Kuleba'dan NATO ve AB'ye çağrı... ''Silah desteği için zamanımız yok''

Ukrayna Dışişleri Bakanı Dmitro Kuleba, NATO ve AB ülkelerine silah desteği çağrısı yaptı.

AA

Ukrayna Dışişleri Bakanı Dmitro Kuleba, Ukrayna'ya silah desteğine ilişkin NATO ve Avrupa Birliği ülkelerine, "Bize ya şimdi yardım edersiniz ya da yardımlarınız geç kalır." uyarısında bulundu.

AA'nın haberine göre, Brüksel'de düzenlenen NATO Dışişleri Bakanları Toplantısı'nın ikinci gün oturumları sonrası basın toplantısı düzenleyen Kuleba, bugünkü görüşmelerde konuşulanlara dair detayları paylaştı.

Kuleba, görüşmelerde NATO müttefiklerinin Rusya saldırıları karşısında Ukrayna'ya destek vermek için daha fazla neler yapabileceğini müzakere ettiğini aktararak, "Müzakerelerde, üç gündemimizin üçünün de silah olduğu mesajını verdim. Avrupa-Atlantik güvenliği bölünmezdir. Bu yüzden biz Ukrayna'da Rus askeri ve tanklarına karşı savaşırken sadece kendimizi değil, bütün NATO üyelerinin güvenliğini savunuyoruz." dedi.

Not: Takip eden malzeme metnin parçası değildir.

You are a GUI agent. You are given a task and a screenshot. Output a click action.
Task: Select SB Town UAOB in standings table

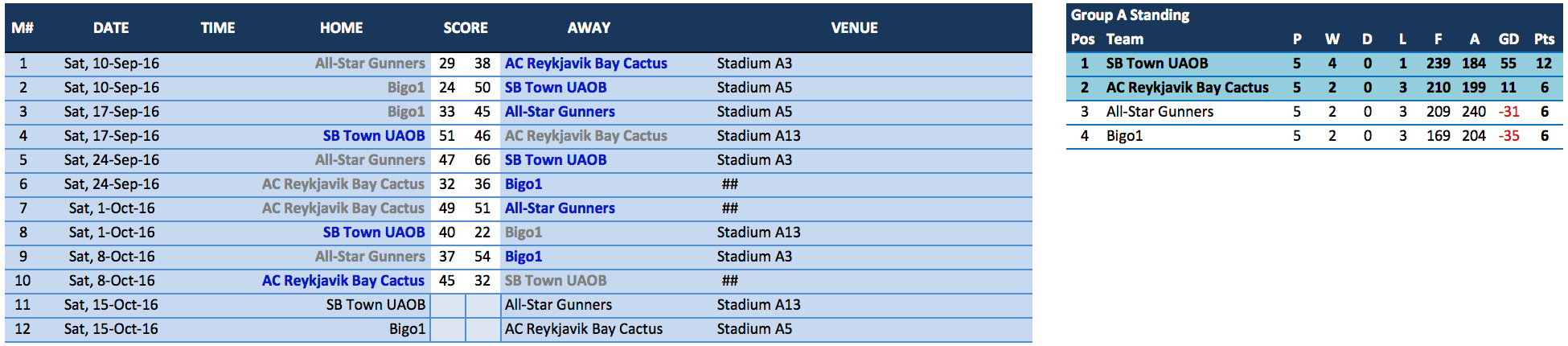coord(1157,64)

Ukrayna'nın yeterli mühimmat desteğini alması durumunda Rusya Devlet Başkanı Vladimir Putin'in NATO'nun 5. maddesini test etmeye gücünün yetmeyeceğini vurgulayan Kuleba, "Müttefiklerimizin, Ukrayna'nın yanı sıra kendileri için de savaştığımızı anlamalarından ve NATO'nun Doğu Kanadı ülkelerinin Ukrayna'ya mühimmat desteğinin artırılmasına yönelik açıklamalarından memnun oldum." ifadelerini kullandı.

DONBAS BÖLGESİNDE SAVAŞ KAPIDA

Kuleba, an itibarıyla Rus birliklerinin Ukrayna'nın kuzeyi ve kuzeydoğusuna yeniden asker konuşlandırdığını hatırlatarak, "Donbas bölgesinde savaş kapıda. Şu an topyekun savaş durumuna gelinmedi ama her gün ağır çatışmalar yaşanıyor ve daha fazlası gelecek." diye konuştu.

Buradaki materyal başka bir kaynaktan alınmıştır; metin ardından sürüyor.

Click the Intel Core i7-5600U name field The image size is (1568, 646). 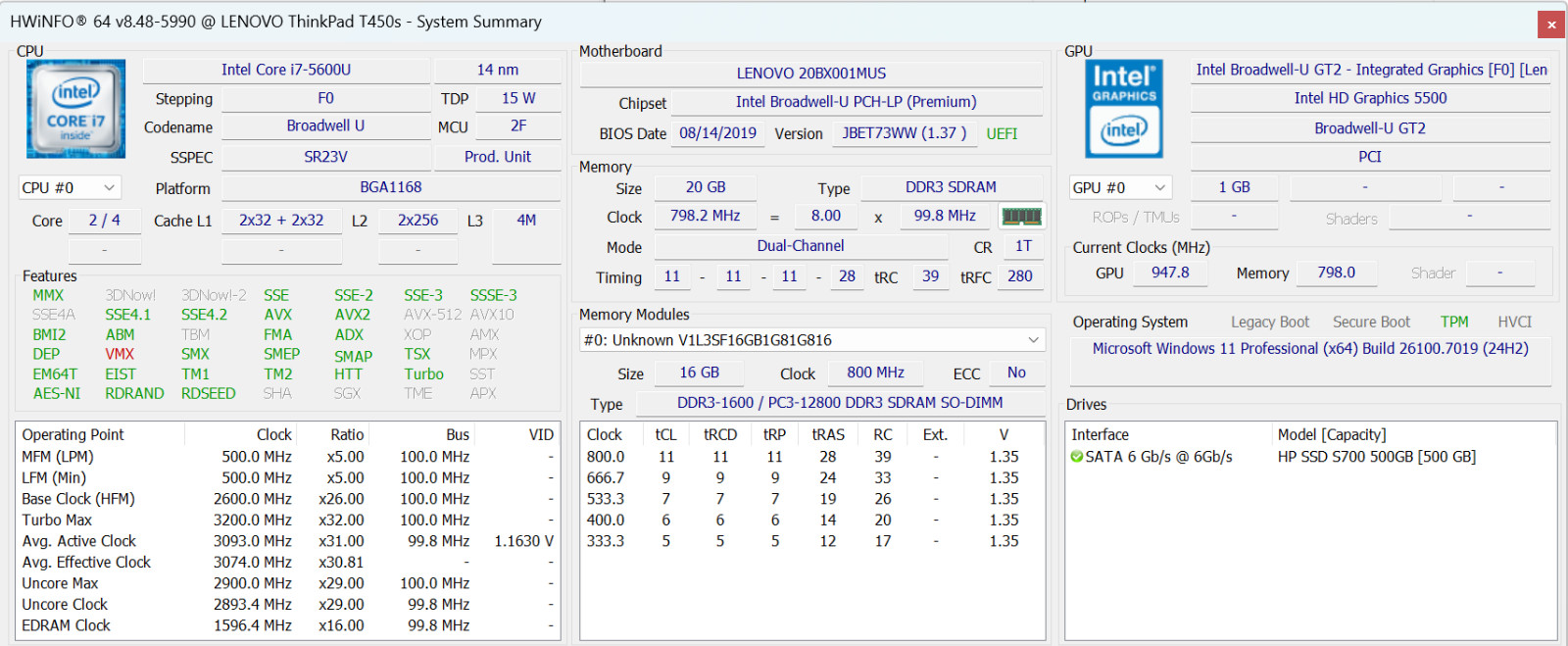286,70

Donbas'taki savaşın NATO müttefiklerine İkinci Dünya Savaşı'nı hatırlatması gerektiği uyarısında bulunan Kuleba, "Bu yerel bir askeri harekat olmayacak. Bu yüzden müttefiklerimizin bize destek gönderme konusunda düşünmeleri gerektiğini söylememeleri, çabuk hareket etmeleri önemlidir. Bize ya şimdi yardım edersiniz, şimdi derken günleri kastediyorum ya da yardımınız geç kalır. Yardımların gecikmesi çok sayıda sivilin ölmesine sebep olacaktır." şeklinde konuştu.

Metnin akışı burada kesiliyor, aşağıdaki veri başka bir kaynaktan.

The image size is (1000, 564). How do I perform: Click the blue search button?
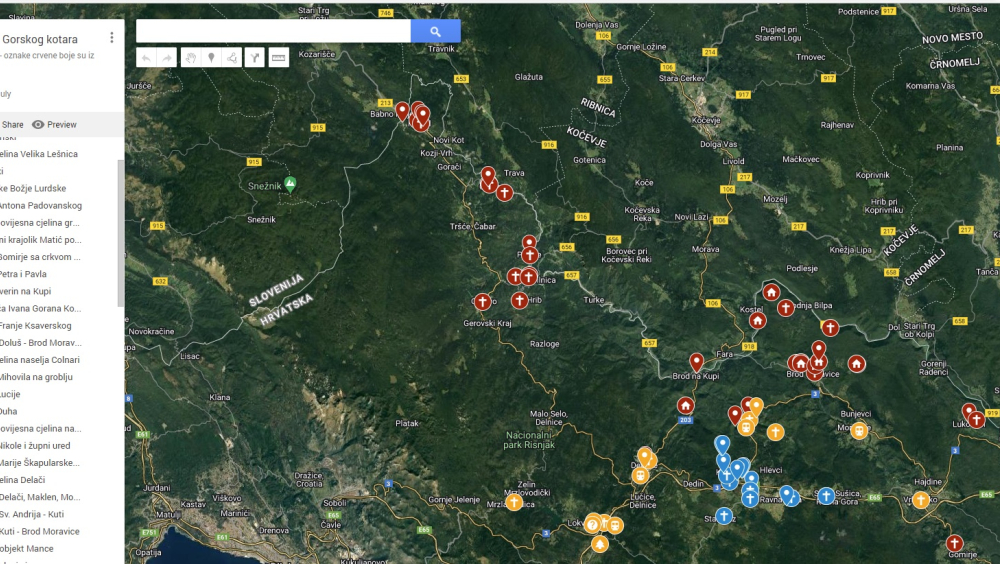coord(435,31)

Kuleba, mühimmat desteğine dair asıl meselenin, "hangi silahların geleceği değil, silahların ne zaman geleceği" olduğunun altını çizdi.

Mariupol ile Buça'da yaşananların tekrar edilmemesi ve savaşın sonlanması için karşılıklı diyaloğun sürmesi gerektiğini vurgulayan Kuleba, "Rusya'ya yönelik yaptırımların etkisi ve savaş meydanında çıkan sonuçlar, tarafların pozisyonunu belirleyici unsurlar olacaktır." diye konuştu.

"SİLAH DESTEĞİ İÇİN ZAMANIMIZ YOK"

Kuleba, Ukrayna'ya gerekli silah desteğine dair NATO müttefikleri ve Avrupa ülkelerinin yeterli ilgiyi göstermediğinin altını çizerek, şunları kaydetti:

"Ortaklarımızla sorunumuz şu ki silah desteği konusunda sürekli birtakım duvarları yıkmak zorunda kalıyoruz. İlk olarak bize silah gönderilmeyeceği duvarını yıktık, şimdi kimse bunu söylemiyor. Daha sonra ağır silah gönderilmeyeceği duvarını yıktık. Şimdi de son zamanlarda bize savunma silahları gönderileceği, saldırı silahı gönderilmeyeceğine dair söylemler duyuyorum. Bunun hiçbir farkı olmadığını açıkladık, çünkü zaten ülkemizi savunuyoruz. Bu duvarı da yıkmak üzereyiz. Şimdi ise bu silahların ne zaman geleceğini merak ediyoruz. Bunun zaman alacağını söylüyorlar ama zamanımız yok. Çağrımıza daha önceden kulak verilmiş olsaydı bu tartışmaları yapmıyor olurduk."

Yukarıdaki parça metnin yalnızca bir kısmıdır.